A customer advisory board (CAB) is a hand-picked group of customers — typically high-level executives who can provide in-depth market insights — that meet regularly to advise organizations and share their experiences as customers.
Businesses create customer advisory boards to:
Gather market intelligence
Validate (or challenge) product ideas
Shape marketing messages
Create brand champions
Having an active CAB can also promote deeper engagement with high-value customers. Digital transformation and a rapidly changing business and end-consumer environment mean customers want to be assured that you understand their evolving needs.
Regular, in-depth dialogue helps seed confidence that they have made the right decision in choosing your product.
Customer advisory boards are convened for annual or periodic (quarterly, half-yearly) meetings to discuss a company’s products, services, customer support, and product pipeline.
Members are usually drawn from the ranks of key customers or accounts. They are asked to offer feedback on products, services, and operating policies, and share their overall impressions of the company or brand.
CABs help product teams understand what customers like about their products, what they don’t like, and what they’d like to see next. Their insights can provide a better idea of where to focus effort and resources as product strategy evolves. This is one of the main reasons why having an open forum with customers can help guide a business’ strategic direction.
CABs also provide invaluable guidance that helps shape the product roadmap.
By sharing insights into how they use products, what features and functions they value most, and what other functionality or tools they’d like to have, CABs provide market intelligence that might not otherwise be readily available, which can be crucial for prioritization.
Customer advisory boards help you understand your company products from an outside perspective.

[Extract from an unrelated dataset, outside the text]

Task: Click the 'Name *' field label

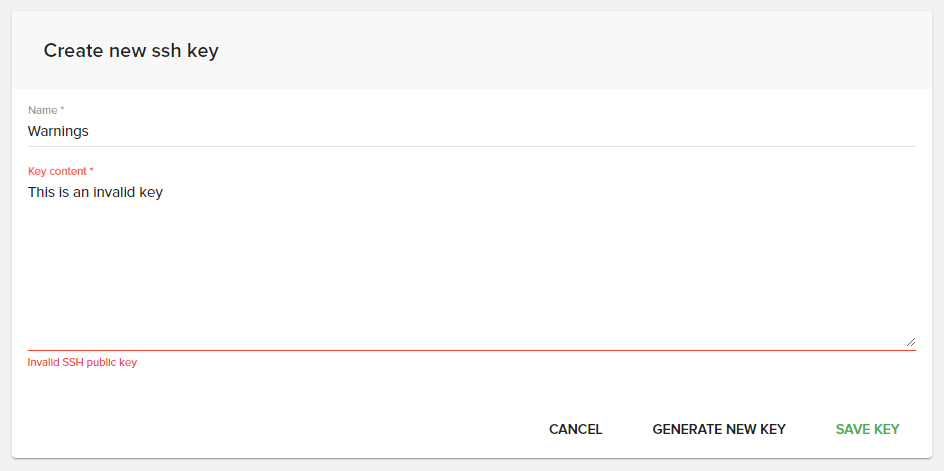Action: pyautogui.click(x=46, y=110)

Their input can improve your understanding of customers' needs, pain points, and aspirations.
CABs also:
Provide a better understanding of end-users in your market
Become senior beta users for new products or services
Help identify new markets
Be a sounding board to help validate ideas and suggestions
Help product managers understand if the product roadmap is in-sync with the customer’s needs or direction as a business
While it’s definitely not a shoo-in, asking senior executives from big-budget accounts to become advisory members may increase the likelihood that they will spend more with your company, so there are some potential financial benefits, too.

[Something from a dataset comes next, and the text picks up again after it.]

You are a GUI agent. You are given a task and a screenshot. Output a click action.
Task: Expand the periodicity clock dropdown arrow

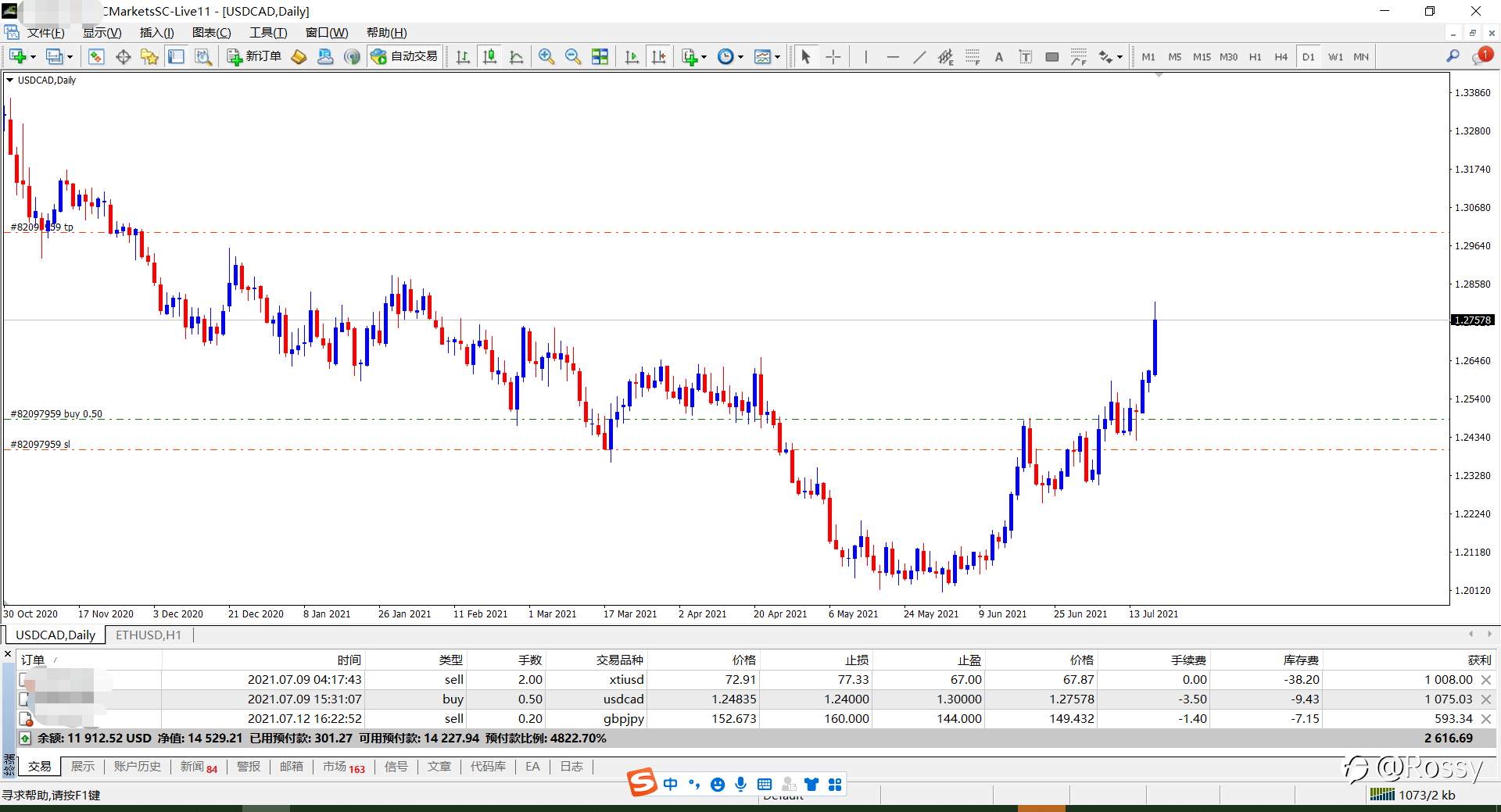coord(740,57)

Customers want to be part of the decision-making process and they'll show their thanks with increased loyalty — potentially even becoming brand advocates.
Finally, CABs can provide product teams with the unvarnished truth, direct and honest feedback that isn’t filtered through sales teams (who tend to accentuate the positive), or customer support teams (who naturally focus on problems and complaints).
CABs are typically coordinated and managed by product managers in alignment with internal product stakeholders who want to participate.
Any customer advisory board should constitute a representative sample of a company’s market, across geographies, categories, sectors or job roles. It should include a cross-section of customers representing as many different market audiences as possible.
When forming a customer advisory board, it’s helpful to focus on the most valuable customers are, and invite each one to select someone to represent them on the board.
A typical CAB might have between 15 and 25 customer representatives.
It’s also best-practice to ensure everyone agrees upon the purpose of board meetings to avoid having them hijacked by tangential topics.
Potential objectives could include validating product direction, understanding market trends, identifying new opportunities, or delving into the needs of specific sectors or geographies.